Work task: Exact copy, no pictures: reproduce the lines from the one that holds "Open the AA1890 flight details link" through the end of the entries.

─── Given information ───

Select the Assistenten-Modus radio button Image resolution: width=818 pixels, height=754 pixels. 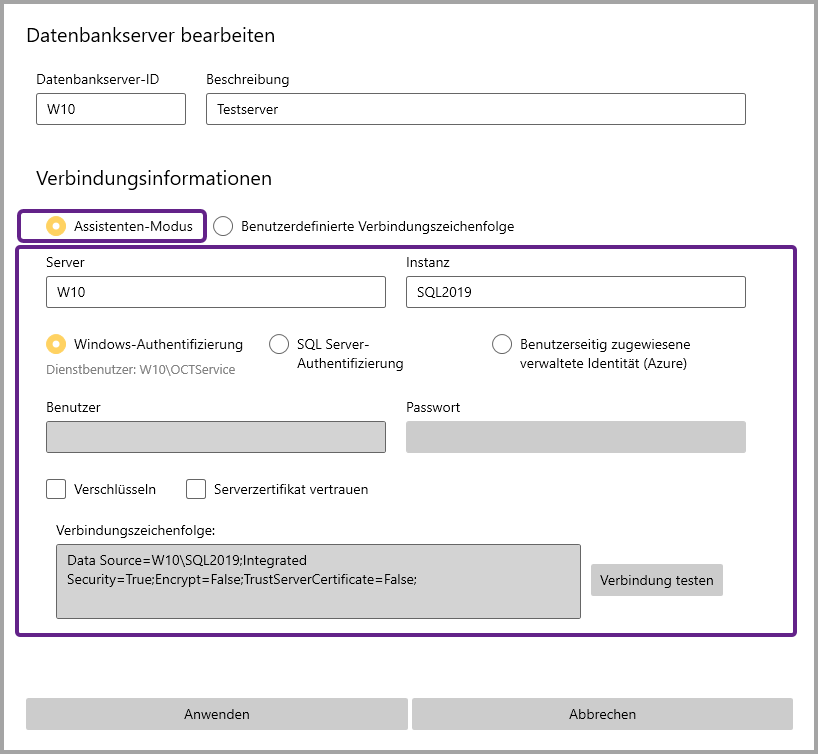coord(57,226)
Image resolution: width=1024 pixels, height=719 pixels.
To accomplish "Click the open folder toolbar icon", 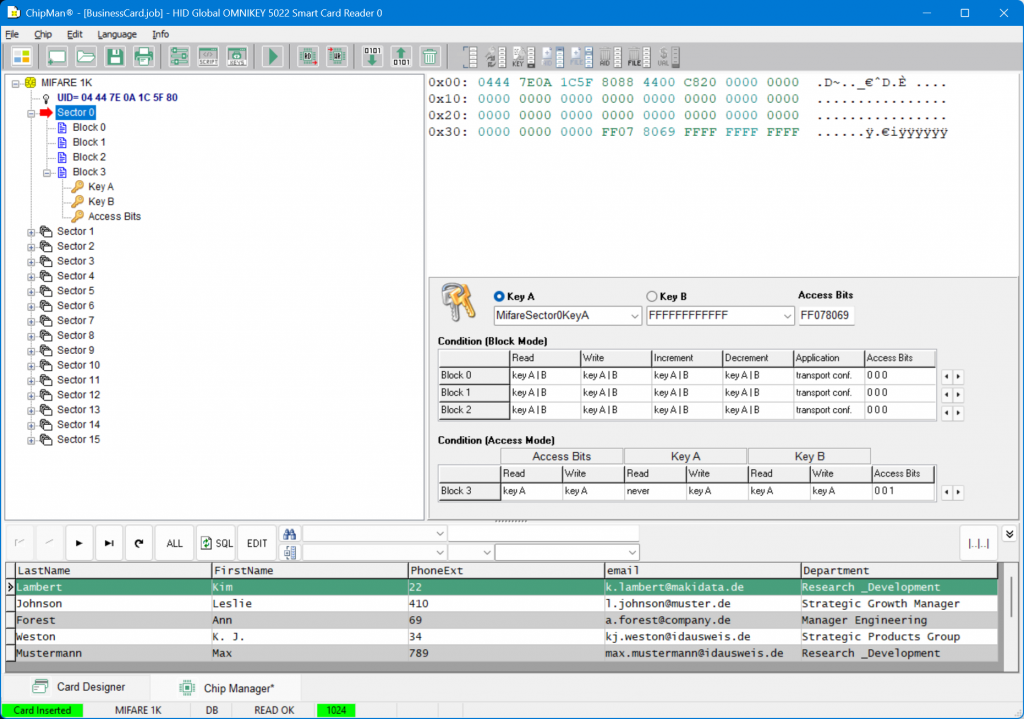I will [x=86, y=56].
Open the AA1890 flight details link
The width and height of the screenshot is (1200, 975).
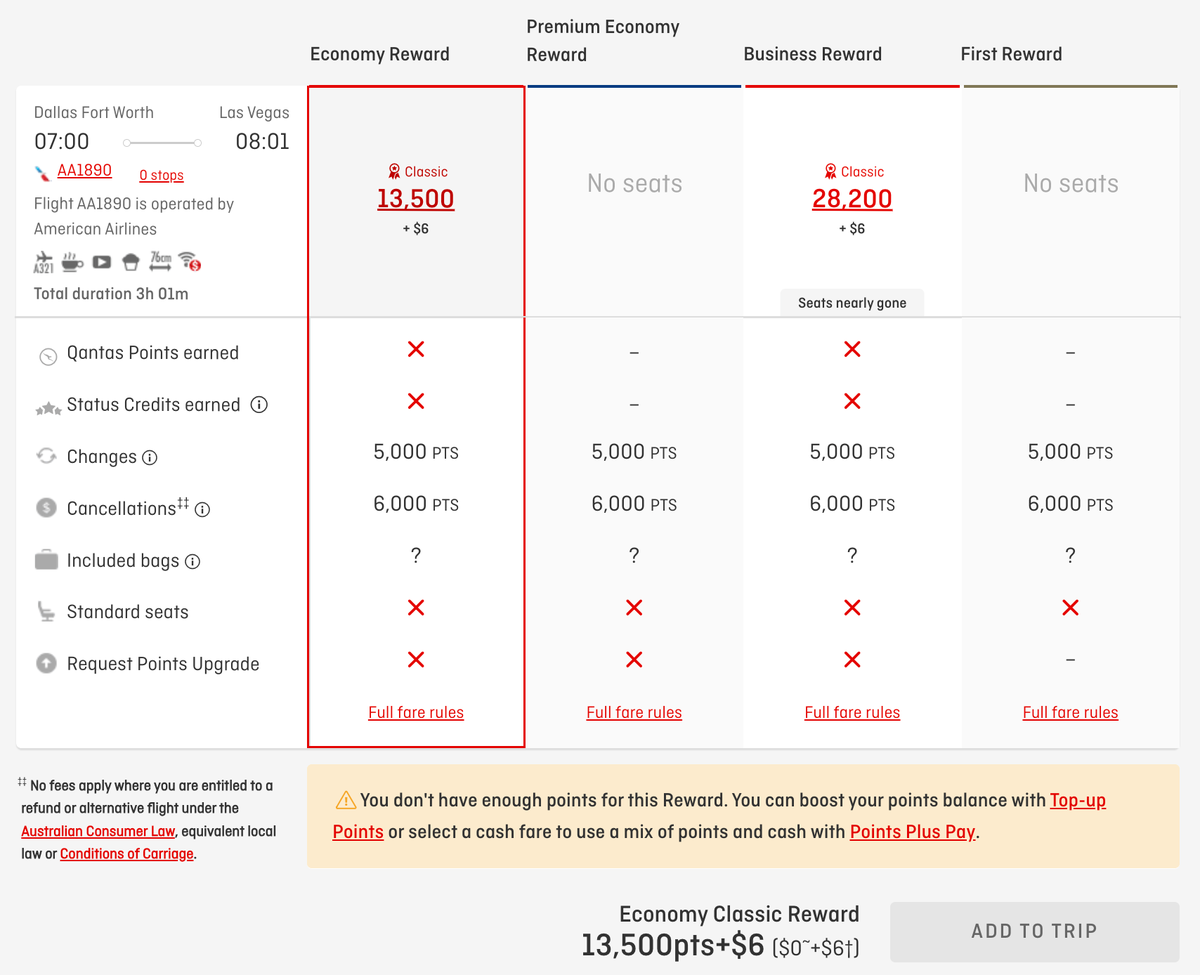[84, 170]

───

Finished task:
Open the AA1890 flight details link
The width and height of the screenshot is (1200, 975).
[84, 170]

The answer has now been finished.